VERBO PREFERIDO DO PODER: PROIBIR
Ao negar
legitimidade à Associação Nacional de Juristas Evangélicos para ajuizar
“arguição de descumprimento de preceito fundamental”, o STF está na contramão
do maior princípio de Direito Constitucional que sustenta os regimes
democráticos: o de que “todo o poder emana do povo”. A Constituição federal é
clara, ao conferir tal legitimidade a “confederação sindical ou entidade de
classe de âmbito nacional”, dispositivo esse acolhido na Lei 9.882/99 que
regula aquele processo.
A insegurança
jurídica, plantada por decisões como essa, é fruto do mau uso dos instrumentos
da exegese. O primeiro pressuposto que deveria socorrer a inteligência de
qualquer ministro do Supremo, é de que ele é membro de um tribunal constitucional.

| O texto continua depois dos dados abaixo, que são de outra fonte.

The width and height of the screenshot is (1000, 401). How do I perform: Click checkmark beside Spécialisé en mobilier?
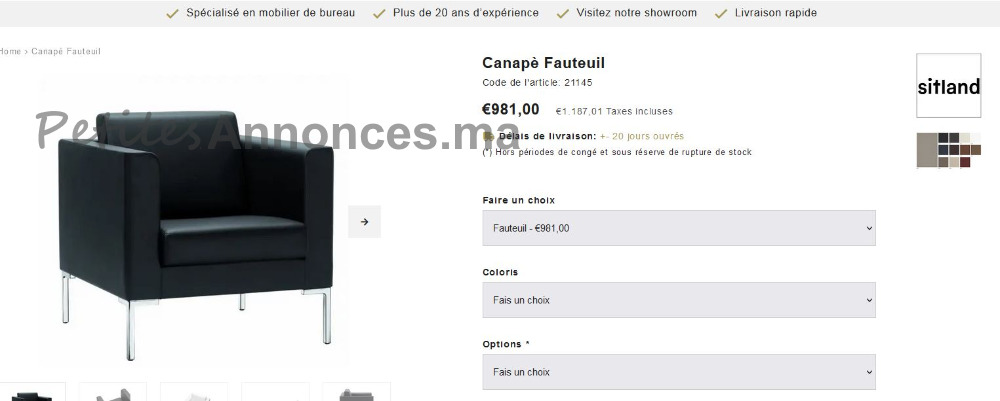point(172,13)
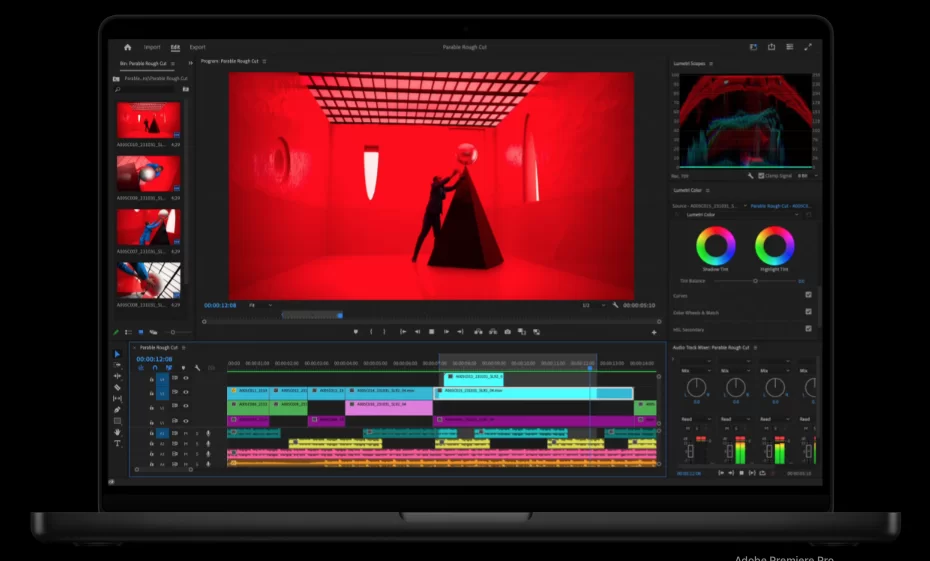Disable the Curves section checkbox
Image resolution: width=930 pixels, height=561 pixels.
808,295
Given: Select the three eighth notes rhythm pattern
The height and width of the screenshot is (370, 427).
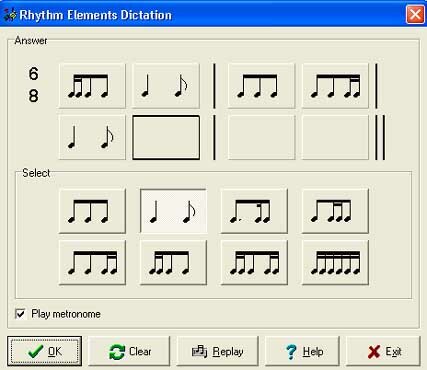Looking at the screenshot, I should [92, 211].
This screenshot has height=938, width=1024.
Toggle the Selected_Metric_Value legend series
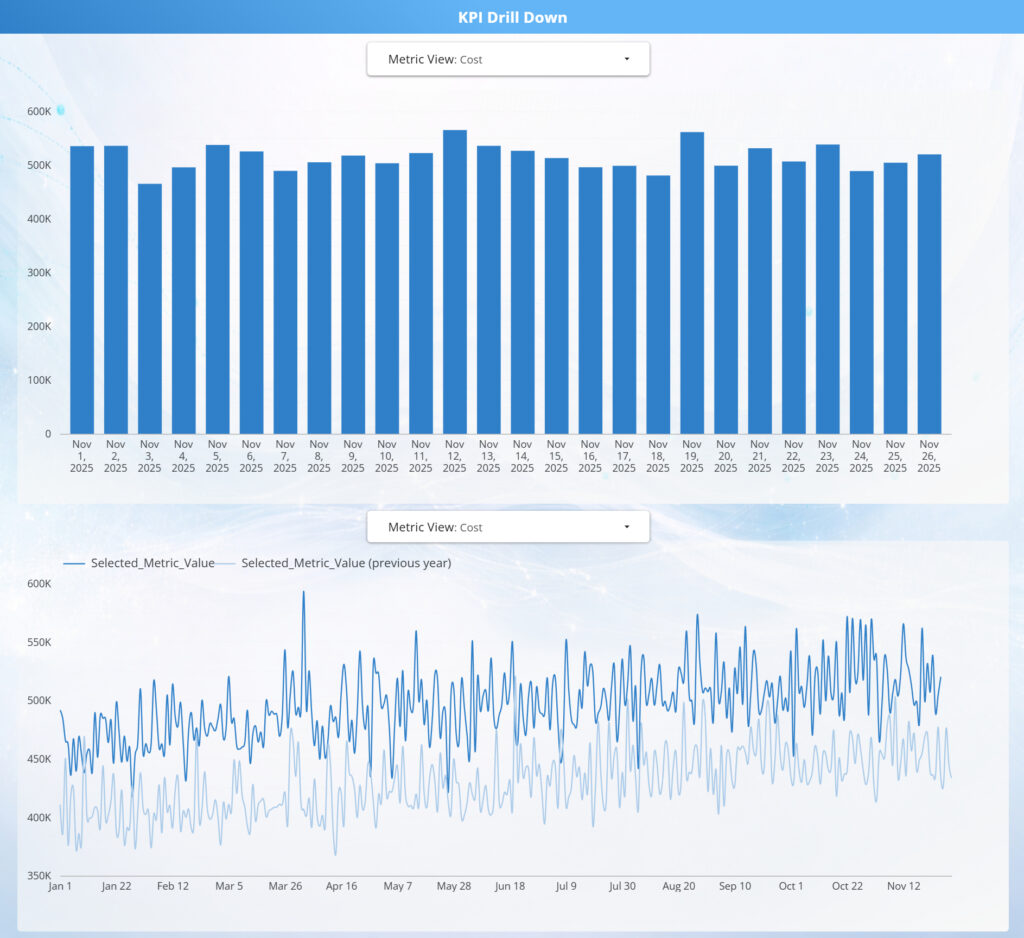(152, 563)
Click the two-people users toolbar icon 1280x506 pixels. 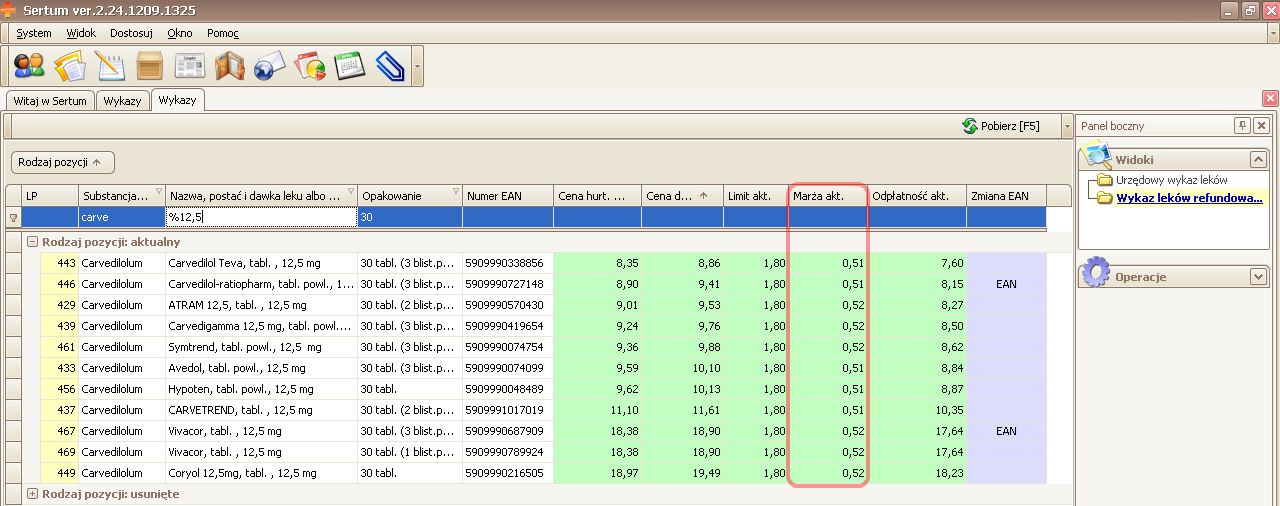(x=29, y=67)

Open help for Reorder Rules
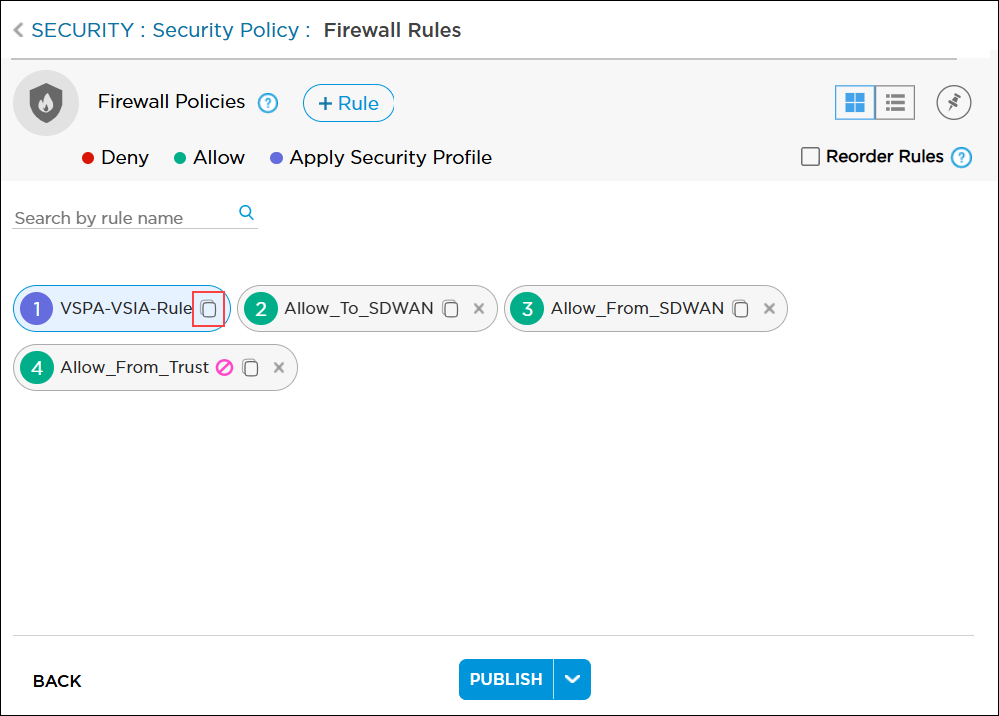pyautogui.click(x=961, y=157)
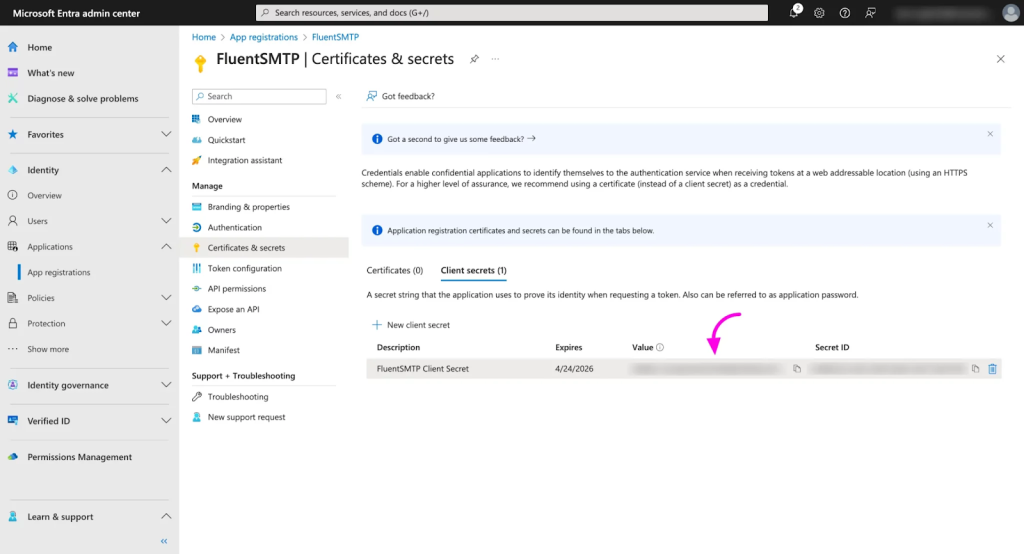The width and height of the screenshot is (1024, 554).
Task: Expand the Users menu
Action: (x=166, y=221)
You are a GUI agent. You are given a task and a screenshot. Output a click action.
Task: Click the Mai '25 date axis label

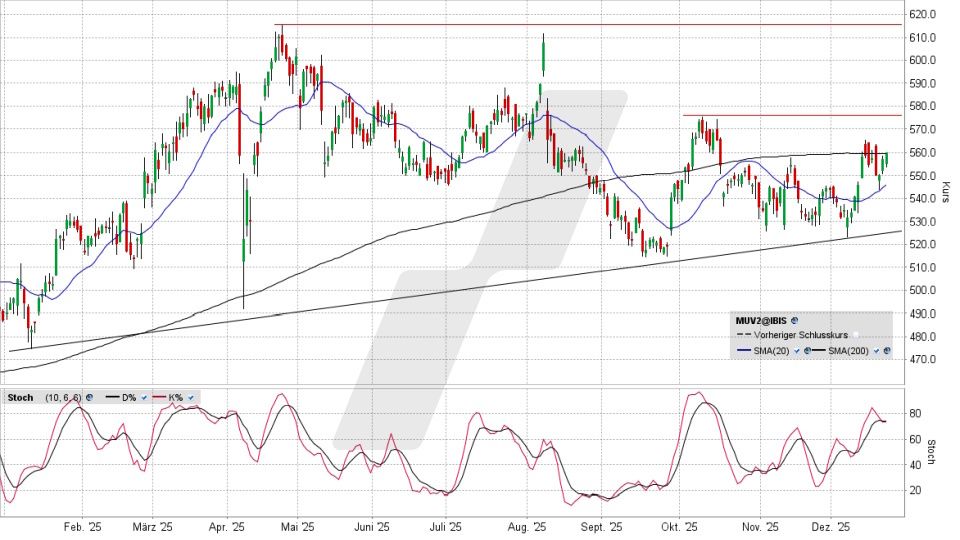click(298, 527)
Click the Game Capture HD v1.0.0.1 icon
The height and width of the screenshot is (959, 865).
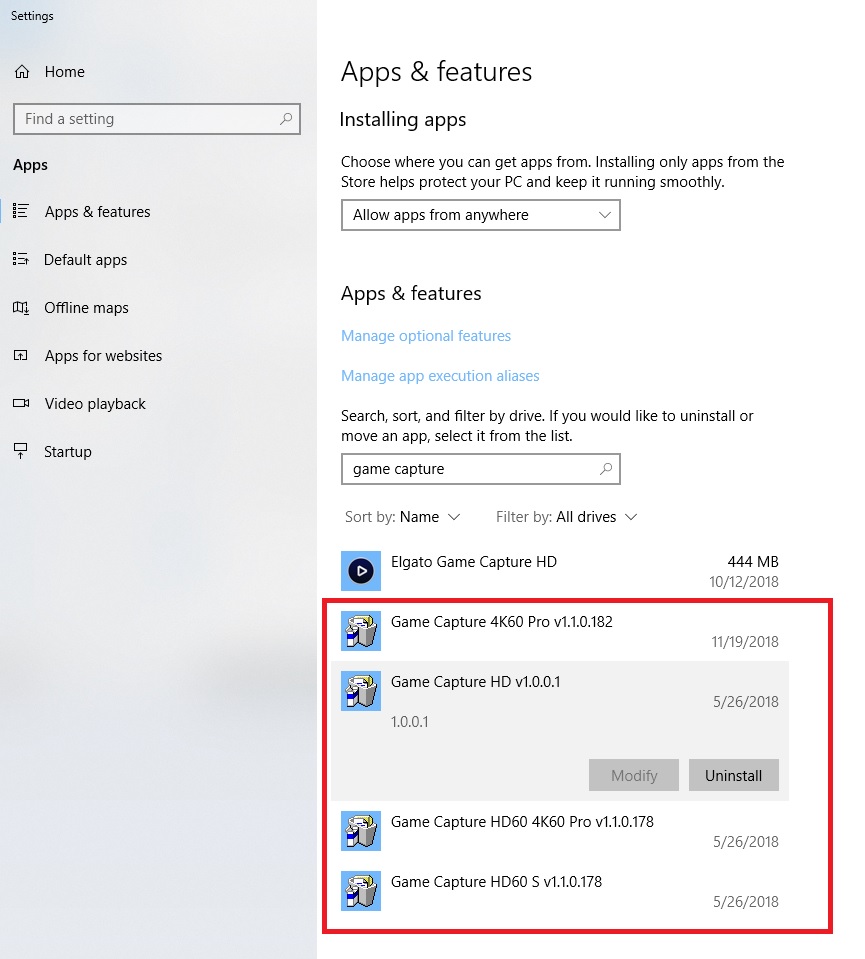(361, 691)
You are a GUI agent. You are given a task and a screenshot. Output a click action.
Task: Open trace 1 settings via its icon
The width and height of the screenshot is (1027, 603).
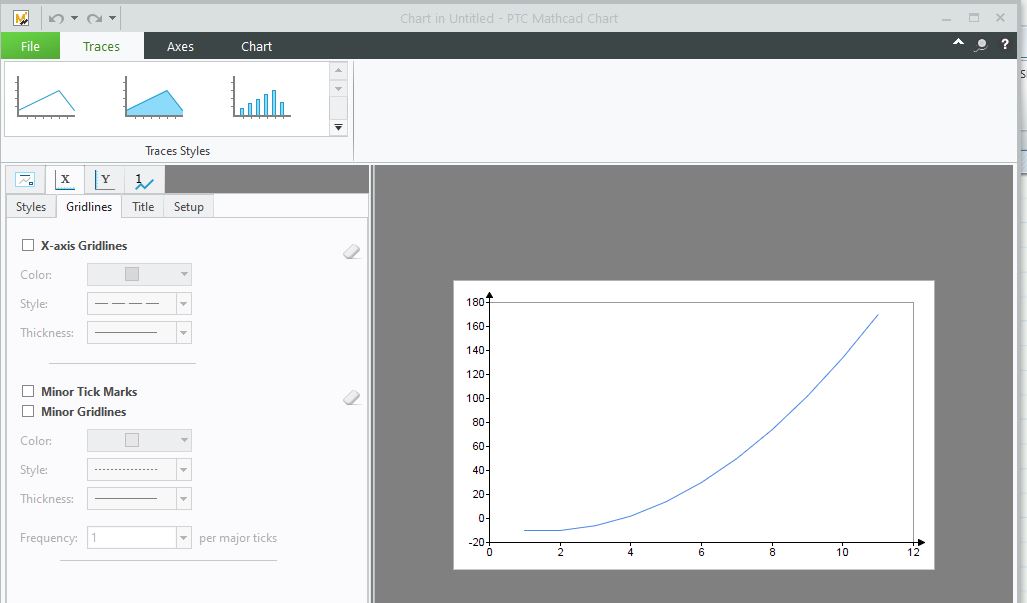(143, 179)
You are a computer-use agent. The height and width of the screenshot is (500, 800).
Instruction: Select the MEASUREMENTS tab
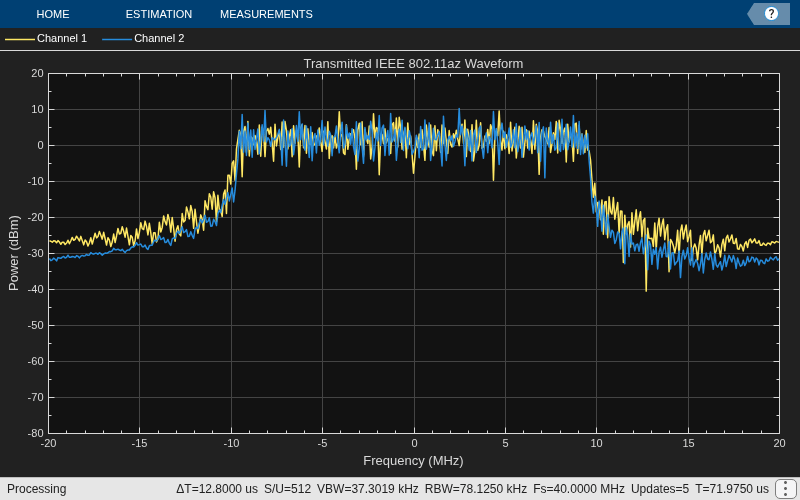tap(266, 14)

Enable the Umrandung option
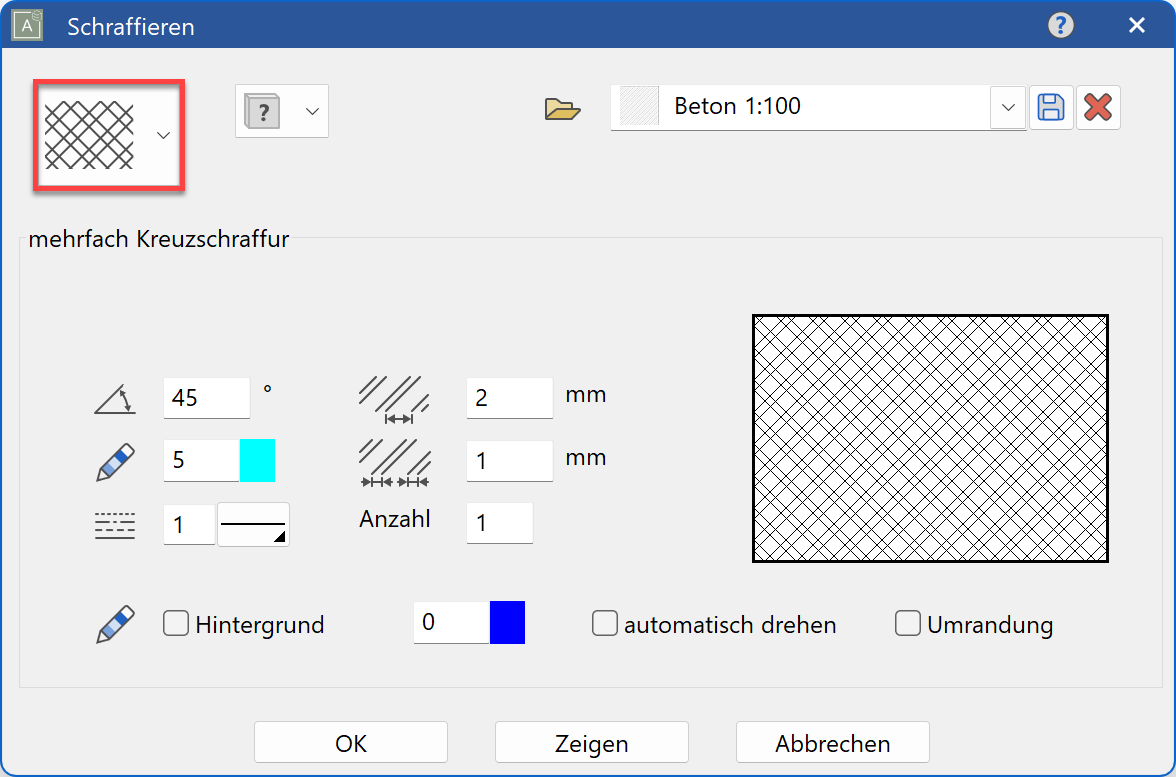907,623
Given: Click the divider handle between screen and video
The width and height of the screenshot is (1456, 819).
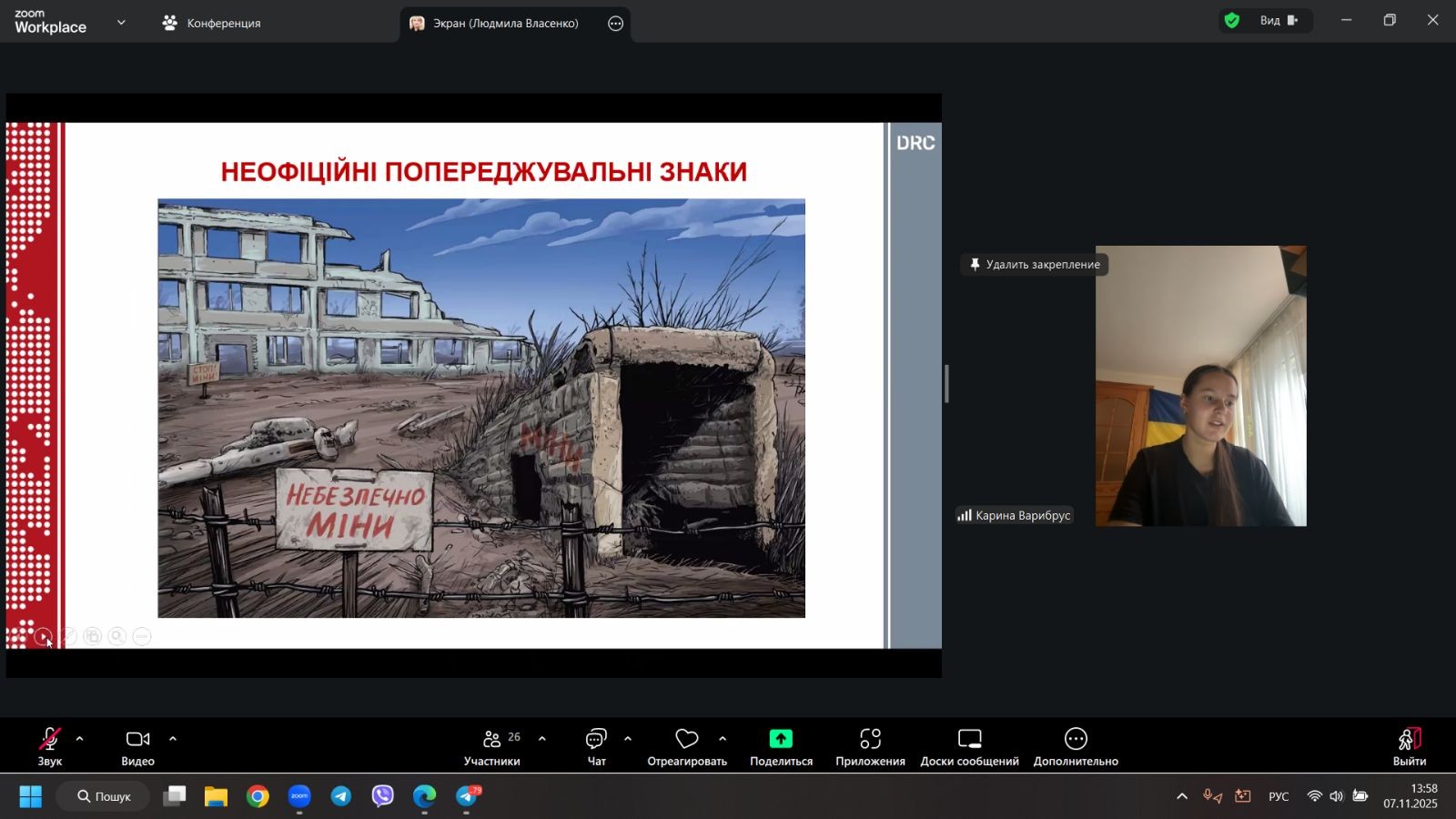Looking at the screenshot, I should (946, 384).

A missão precípua do Supremo é resguardar a Constituição Federal, preservá-la
de violações, mantê-la como sustentáculo da segurança jurídica. Não lhe cabe,
por isso, interpretar restritivamente dispositivos processuais, quando se cuida
de tema que só pode ser resolvido através de sua competência exclusiva. Em se
tratando de direito fundamental, o Supremo é a única e última instância. Ao
excluir da proteção jurisdicional, por defeito formal, o direito de uma parcela
de cidadãos, ele está se desviando, não apenas de sua competência, como do
próprio dever constitucional.
Salvo erro
grosseiro da parte, ao utilizar, por exemplo, uma forma processual que afronte
diretrizes constitucionais, não cabe ao Supremo a análise de questão
procedimental, para se negar ao exame do mérito. Isso, pela simples e
claríssima razão, de que, em se tratando de direito fundamental, o mérito é
superior à nua e inexpressiva formalidade.
Ora, se cabe nas
atribuições do juiz a faculdade de interpretar extensivamente, por qual razão
irá ele interpretar restritivamente, não só negando à parte a proteção do seu
direito, como violando a Constituição Federal, que consagra como direito
fundamental o acesso ao Judiciário? Logo o Supremo Tribunal Federal comete tal
disparate?
A Associação
Nacional dos Juristas Evangélicos é uma entidade que se ajusta à lei pelo
próprio nome. O que mais será necessário para aceita-la como “entidade de
classe, de âmbito nacional”?
Os ministros do STF
precisam saber que intérprete não é sinônimo de escamoteador. Não é lícito
distorcer a letra da lei, para extrair do texto legal o que ele não diz. Se a expressão literal da lei é clara, que
razão haverá para tratá-la com a redação nebulosa, coleante e obtusa, besuntada
de adjetivos e advérbios, que só é considerada como poço de erudição ou
manifestação de cultura por quem não domina o vernáculo? A letra da lei é o
primeiro instrumento útil para a sua intepretação. Quem despreza esse
instrumento não merece ser qualificado como intérprete, porque não passa de um
inventor: inventa regras que passam longe dos fundamentos da hermenêutica.
Nessa linha, o voto
prolixo, soporífero, político de Gilmar Mendes, vencedor na restrição a cultos
em razão da pandemia, é um modelo de pobreza, não só de hermenêutica, como de
dialética. A lengalenga desemboca na conclusão de que os direitos fundamentais
são relativos, voláteis: sua validade depende dos fatos.